Israeli vulture detained in Lebanon on suspicion of being a spy
Imagine Jason Bourne — but with feathers, claws and two-meter wingspan.
A vulture that flew into Lebanon from an Israeli nature reserve has been captured on suspicion of spying, according to local media reports.
Gamla Nature Reserve tracked the bird to near the southern Lebanese village of Bint Jbeil, which is just a few kilometers over the border from Israel — then reports began trickling in that the bird was being held by locals who suspected it because it had Israeli tags and devices.
A series of pictures also surfaced: one of a vulture with Israeli tags and a rope tied around its leg; another of a transmitter on the same bird’s back; and another of two men displaying the bird’s massive wingspan.
The huge griffin vulture — which is part of a conservation project to restore the raptors in the Middle East — has a metal ring on its leg indicating it is from Tel Aviv University, tags on its wings, and a GPS transmitter attached to its tail.

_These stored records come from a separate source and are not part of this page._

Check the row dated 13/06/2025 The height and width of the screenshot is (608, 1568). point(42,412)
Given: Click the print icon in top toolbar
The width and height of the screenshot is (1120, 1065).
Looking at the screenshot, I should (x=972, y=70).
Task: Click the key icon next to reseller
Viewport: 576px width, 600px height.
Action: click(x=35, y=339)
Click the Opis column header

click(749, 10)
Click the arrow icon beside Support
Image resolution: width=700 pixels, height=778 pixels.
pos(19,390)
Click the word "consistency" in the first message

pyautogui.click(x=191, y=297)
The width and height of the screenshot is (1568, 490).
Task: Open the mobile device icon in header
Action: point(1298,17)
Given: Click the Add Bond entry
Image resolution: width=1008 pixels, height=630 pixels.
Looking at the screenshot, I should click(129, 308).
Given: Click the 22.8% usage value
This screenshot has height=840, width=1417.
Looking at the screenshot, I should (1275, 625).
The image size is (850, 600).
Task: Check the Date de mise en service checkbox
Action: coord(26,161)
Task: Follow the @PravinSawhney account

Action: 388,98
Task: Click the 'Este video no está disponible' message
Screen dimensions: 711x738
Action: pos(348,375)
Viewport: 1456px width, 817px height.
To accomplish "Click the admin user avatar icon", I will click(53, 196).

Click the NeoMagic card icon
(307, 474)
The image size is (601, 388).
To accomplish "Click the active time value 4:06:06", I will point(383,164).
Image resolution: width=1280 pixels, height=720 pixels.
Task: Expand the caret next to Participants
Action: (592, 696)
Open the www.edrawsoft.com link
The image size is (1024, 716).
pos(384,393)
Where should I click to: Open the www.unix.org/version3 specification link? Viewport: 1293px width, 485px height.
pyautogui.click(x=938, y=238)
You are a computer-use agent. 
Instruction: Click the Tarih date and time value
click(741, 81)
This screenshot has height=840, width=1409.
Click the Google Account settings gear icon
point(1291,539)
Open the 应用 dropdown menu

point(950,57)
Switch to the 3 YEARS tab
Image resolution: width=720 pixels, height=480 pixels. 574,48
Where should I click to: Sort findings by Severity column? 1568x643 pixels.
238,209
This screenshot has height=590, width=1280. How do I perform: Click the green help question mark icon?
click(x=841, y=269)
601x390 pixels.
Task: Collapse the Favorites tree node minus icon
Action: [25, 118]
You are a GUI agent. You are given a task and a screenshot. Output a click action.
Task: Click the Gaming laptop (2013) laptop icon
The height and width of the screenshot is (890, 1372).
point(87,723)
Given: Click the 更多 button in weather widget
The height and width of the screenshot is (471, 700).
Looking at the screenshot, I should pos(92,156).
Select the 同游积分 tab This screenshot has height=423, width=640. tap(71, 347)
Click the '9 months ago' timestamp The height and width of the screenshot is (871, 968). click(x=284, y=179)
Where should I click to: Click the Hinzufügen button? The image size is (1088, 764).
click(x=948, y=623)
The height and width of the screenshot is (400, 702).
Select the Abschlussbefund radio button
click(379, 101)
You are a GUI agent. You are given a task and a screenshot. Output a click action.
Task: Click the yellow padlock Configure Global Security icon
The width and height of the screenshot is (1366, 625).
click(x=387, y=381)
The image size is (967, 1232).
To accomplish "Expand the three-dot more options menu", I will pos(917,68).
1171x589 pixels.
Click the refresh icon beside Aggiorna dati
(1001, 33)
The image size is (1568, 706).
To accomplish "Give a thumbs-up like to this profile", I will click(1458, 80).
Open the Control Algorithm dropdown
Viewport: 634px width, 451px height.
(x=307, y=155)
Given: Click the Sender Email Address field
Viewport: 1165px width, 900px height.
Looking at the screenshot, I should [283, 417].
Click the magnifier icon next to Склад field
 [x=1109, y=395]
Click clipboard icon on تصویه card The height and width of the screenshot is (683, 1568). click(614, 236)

“[Locals in Lebanon] caught the bird for sure,” says Ohad Hatzofe, bird ecologist at the reserve in the Golan Heights, which Israel occupied from Syria in 1967. “They were holding the bird in their hands.”
The vulture was released in the same place it was caught after it was “certain that it was not carrying any hostile [spying] equipment,” according to local Arabic news site bintjbeil.org. Since then, the Israeli parks authority has not been able to track where the vulture went and is worried about its health.
Hatzofe dismissed the idea of a vulture spy as “senseless” but added: “I can understand the suspicions with the history we have in this region.”
Animals mistaken for spies
This vulture is the latest animal suspected of espionage in the fog of mistrust and conspiracy that typifies Israel’s relationship with the rest of the Middle East.
In 2010, Israel dismissed Egyptian claims that its intelligence agency Mossad was behind a series of shark attacks in the Red Sea meant to damage Egypt’s tourism industry, according to the BBC.
Shortly after, Saudi officials “detained” a griffon vulture, which was fitted with a GPS tracker and a metal ring from Tel Aviv University, on suspicion of being a Mossad spy, according to Haaretz.
Last year, Hamas, the militant Palestinian group that runs Gaza, claimed to have captured off its coast an Israeli dolphin equipped with spying devices, according to Palestinian newspaper al-Quds.